Having a family connection to an event always makes it more meaningful. Finding a connection to 1776 can be a bit tricky. How patriotic were the Parmers? Tracing back that far is a bit difficult for the Parmer family. But many Parmer descendants have served in the military and defended freedom. Samuel M. Parmer’s son, Robert E. Parmer, had six sons serve in World War I.
Standing from left, Robert Parmer Sr., wife Esther, son Harry, daughters Myrtle and Mary. Sitting from left, daughter Betty, granddaughter Shirley, daughter Nancy, son Earl, and daughter Gail. Children not pictured are Elwood, Robert Jr., Charles, Kenneth, Richard, Samuel, and Jerry. Taken August 20, 1944 at the dedication of the original World War II memorial in Lancaster, PA.
The photo above was published in the Lancaster Intelligencer Journal on May 23, 2004 with an article about Lancaster’s World War II memorial. According to the article, “The memorial was erected to honor those from the Cabbage Hill neighborhood of Lancaster who served during the second world war. The names of 160 men are inscribed, including nine who were killed.” Six of Robert Parmer Sr.’s nine sons served in World War II.
In 1863, the Union instituted a draft for men ages 20-45. John Parmer, the probable father of Samuel M. Parmer, was 46 years old at the time.
Samuel M. Parmer was 24. He would have been required to register. Below is what likely is his record of registration, along with his brother, Daniel.
I could not find any record of Samuel serving in the military, nor could I find any record of his children serving in the military. However, I did find records of several of his sons’ draft registrations. All Samuel’s sons who registered for the World War I draft did so in the third draft on September 12, 1918. Those who registered for the World War II draft did so in the fourth registration, also known as the “Old Man’s Draft,” which was not to enlist soldiers but to determine the skills and abilities of men who could support the war effort at home.
Draft registrations are fun to look at because they have valuable family history information that is not usually found elsewhere, like physical characteristics. Here’s what we learn from Samuel’s sons’ draft registration cards:
John Jacob and William E. were born after the Civil War ended and were past the age of the draft for the World War I.

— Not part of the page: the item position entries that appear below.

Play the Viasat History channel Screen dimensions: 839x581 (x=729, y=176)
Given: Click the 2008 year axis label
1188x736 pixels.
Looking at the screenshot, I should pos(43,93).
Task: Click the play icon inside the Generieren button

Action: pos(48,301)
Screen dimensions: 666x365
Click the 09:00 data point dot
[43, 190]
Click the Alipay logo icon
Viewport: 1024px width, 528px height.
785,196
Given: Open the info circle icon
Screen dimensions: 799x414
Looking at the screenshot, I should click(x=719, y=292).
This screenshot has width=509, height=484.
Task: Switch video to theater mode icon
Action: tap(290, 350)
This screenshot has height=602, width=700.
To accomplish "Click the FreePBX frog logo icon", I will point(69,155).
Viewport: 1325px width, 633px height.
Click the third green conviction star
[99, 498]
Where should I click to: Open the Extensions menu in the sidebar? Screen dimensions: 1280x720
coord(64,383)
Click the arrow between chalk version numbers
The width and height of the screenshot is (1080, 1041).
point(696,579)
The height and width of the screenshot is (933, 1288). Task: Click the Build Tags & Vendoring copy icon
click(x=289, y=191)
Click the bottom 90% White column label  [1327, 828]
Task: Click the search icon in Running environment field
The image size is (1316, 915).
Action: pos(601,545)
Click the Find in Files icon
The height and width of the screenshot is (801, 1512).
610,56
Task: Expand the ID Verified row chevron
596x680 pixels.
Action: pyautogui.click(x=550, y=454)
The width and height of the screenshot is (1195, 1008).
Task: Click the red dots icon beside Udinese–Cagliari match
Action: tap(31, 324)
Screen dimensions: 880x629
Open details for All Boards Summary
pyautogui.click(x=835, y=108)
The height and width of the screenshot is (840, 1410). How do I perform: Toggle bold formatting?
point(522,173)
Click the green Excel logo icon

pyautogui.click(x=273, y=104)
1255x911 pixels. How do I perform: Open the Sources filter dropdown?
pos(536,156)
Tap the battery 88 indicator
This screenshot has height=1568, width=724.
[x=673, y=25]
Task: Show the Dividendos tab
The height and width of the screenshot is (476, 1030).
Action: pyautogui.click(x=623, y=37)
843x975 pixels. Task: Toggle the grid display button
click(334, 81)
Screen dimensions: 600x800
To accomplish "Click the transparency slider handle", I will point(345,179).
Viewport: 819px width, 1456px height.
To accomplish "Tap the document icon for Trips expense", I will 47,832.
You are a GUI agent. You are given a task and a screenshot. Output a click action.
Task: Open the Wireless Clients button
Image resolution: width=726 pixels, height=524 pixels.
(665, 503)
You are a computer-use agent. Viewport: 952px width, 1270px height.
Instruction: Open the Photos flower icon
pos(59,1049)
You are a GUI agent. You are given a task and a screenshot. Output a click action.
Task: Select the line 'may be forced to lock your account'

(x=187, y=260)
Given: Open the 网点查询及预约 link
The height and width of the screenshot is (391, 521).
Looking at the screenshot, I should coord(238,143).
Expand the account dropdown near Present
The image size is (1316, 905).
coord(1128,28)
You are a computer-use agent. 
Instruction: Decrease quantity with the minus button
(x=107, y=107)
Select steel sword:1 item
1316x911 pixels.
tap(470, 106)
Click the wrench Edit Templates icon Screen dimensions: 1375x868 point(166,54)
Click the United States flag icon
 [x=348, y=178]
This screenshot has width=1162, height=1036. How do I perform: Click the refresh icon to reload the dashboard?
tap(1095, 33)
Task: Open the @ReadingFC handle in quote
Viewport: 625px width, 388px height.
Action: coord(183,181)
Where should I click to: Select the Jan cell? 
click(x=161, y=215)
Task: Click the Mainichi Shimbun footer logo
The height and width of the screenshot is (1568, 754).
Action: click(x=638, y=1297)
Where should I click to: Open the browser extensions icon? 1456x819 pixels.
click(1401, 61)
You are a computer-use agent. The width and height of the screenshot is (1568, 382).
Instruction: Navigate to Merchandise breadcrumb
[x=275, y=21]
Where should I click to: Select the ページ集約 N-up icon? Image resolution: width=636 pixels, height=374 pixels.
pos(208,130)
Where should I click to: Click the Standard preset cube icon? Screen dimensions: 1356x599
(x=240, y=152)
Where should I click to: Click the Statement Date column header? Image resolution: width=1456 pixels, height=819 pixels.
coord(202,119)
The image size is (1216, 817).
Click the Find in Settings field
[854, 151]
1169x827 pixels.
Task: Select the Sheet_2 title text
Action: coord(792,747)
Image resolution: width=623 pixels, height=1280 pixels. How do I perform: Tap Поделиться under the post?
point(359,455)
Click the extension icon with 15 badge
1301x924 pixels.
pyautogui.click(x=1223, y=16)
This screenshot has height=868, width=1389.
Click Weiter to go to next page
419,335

Samuel E., World War I registration on 9/12/18, blue eyes & black hair 45 years old, lived at 542 Dauphin Street, worked as a watchman at Donovan Co., a garment manufacturer.
Harry, World War I registration on 9/12/1918, blue eyes & dark hair, 39 years old, lived at 439 E Mifflin Street, worked as boiler foreman at Lancaster Iron Works.
Aldus, World War I registration on 9/12/1918, grey eyes & black hair, 37 years old, lived at 507 Green Street, worked as an auto machinist at Queen Motor Co.
World War II registration on April 27, 1942, 5’5″ tall and 61 years old, grey eyes and grey hair, physically identifying characteristic was a scar on the end of his index finger on his left hand. He still lived at 507 Green street and was working at Lancaster City Water Works.
Luther, World War I registration on 9/12/1918, blue eyes & dark hair, 33 years old, lived in Coatesville, worked as a boiler maker at Midvale Steel and Ordinance Company.
World War II registration on April 27, 1942, 5’6″ tall and 56 years old, blue eyes and grey hair. Self employed and living on his farm in Londonderry Township.
It’s interesting that many of the brothers had blue eyes and dark hair. And they were not very tall. I love that this information is preserved! What do you remember that can be shared and preserved?